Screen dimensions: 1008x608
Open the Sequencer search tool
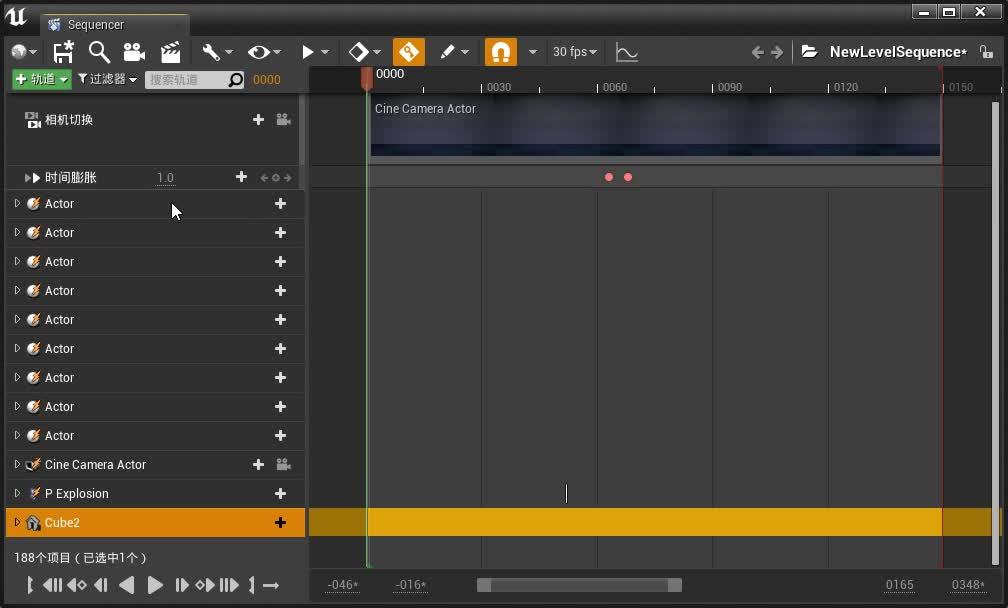click(99, 51)
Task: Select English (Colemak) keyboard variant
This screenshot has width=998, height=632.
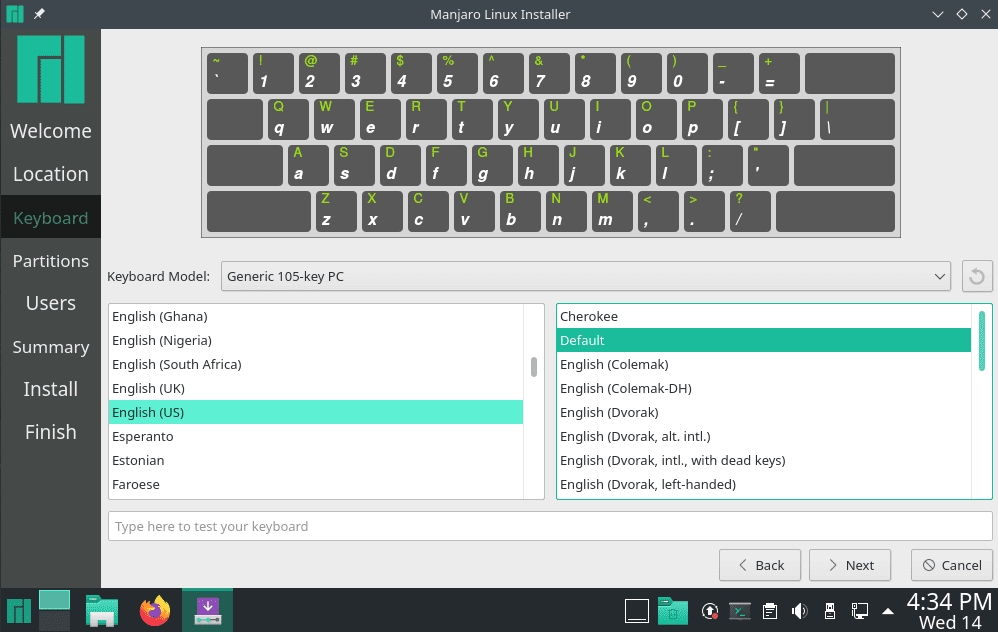Action: [612, 364]
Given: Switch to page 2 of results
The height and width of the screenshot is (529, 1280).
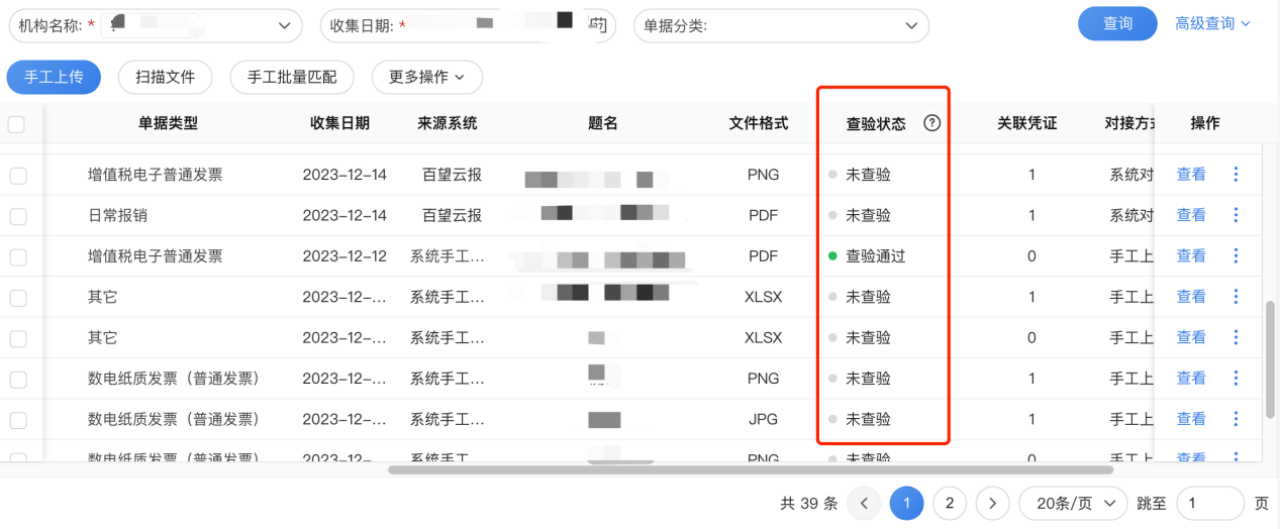Looking at the screenshot, I should pos(949,503).
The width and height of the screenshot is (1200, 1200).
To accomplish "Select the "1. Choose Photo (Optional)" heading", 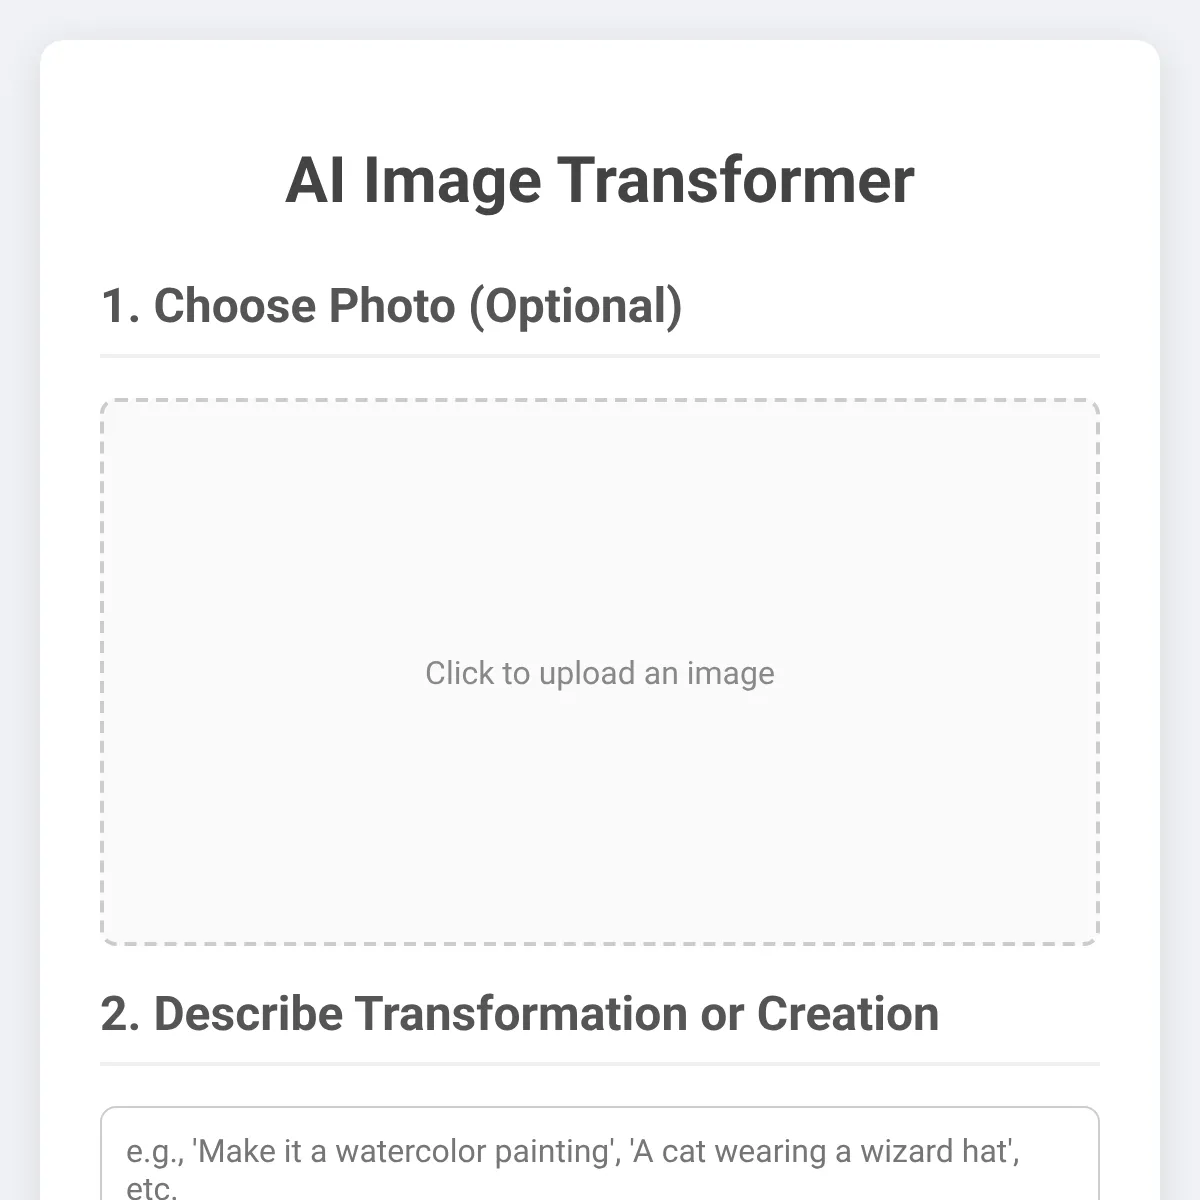I will [391, 306].
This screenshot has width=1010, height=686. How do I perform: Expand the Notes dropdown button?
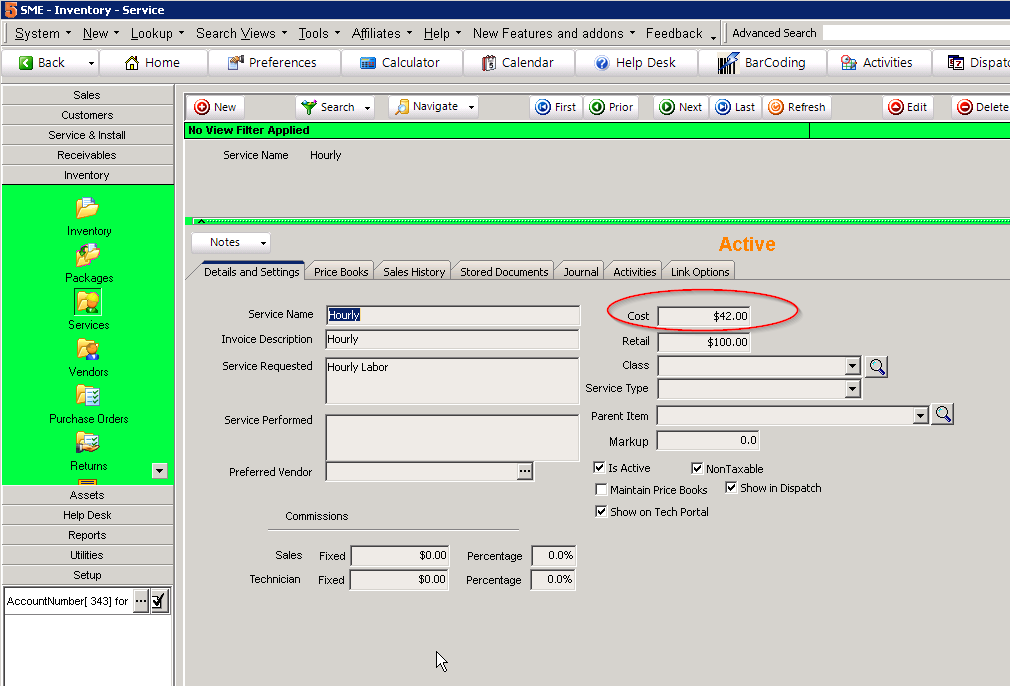pyautogui.click(x=263, y=242)
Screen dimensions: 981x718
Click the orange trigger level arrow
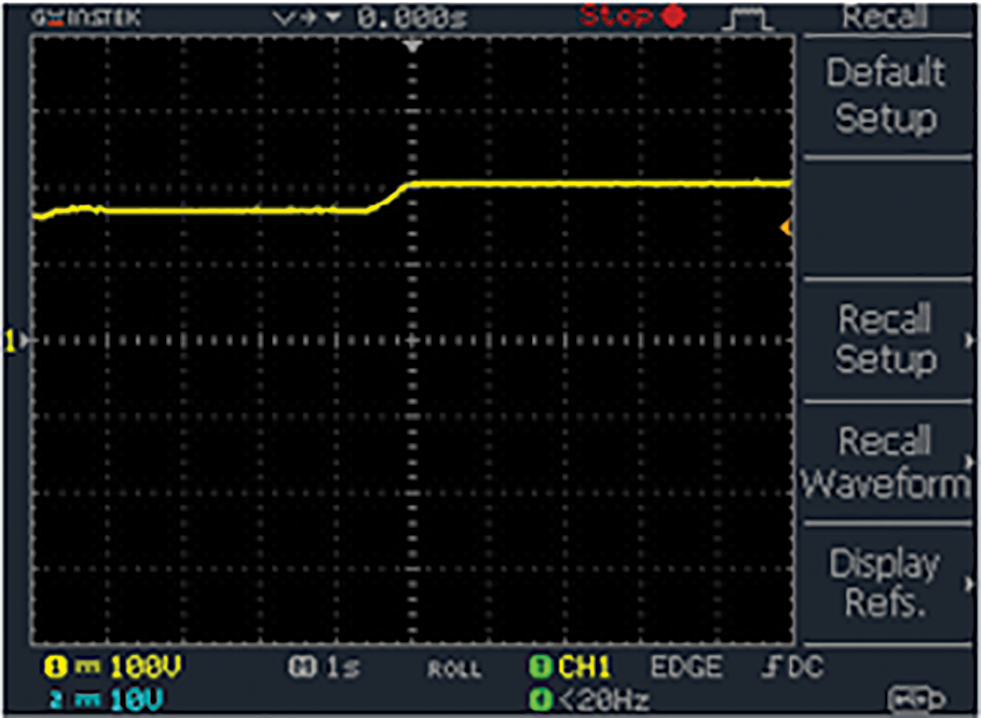786,229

--

- [Task statement]:
State how many lines of the listing above contain the string "dimensions", with case counting, and give only the number.

- [Result]:
2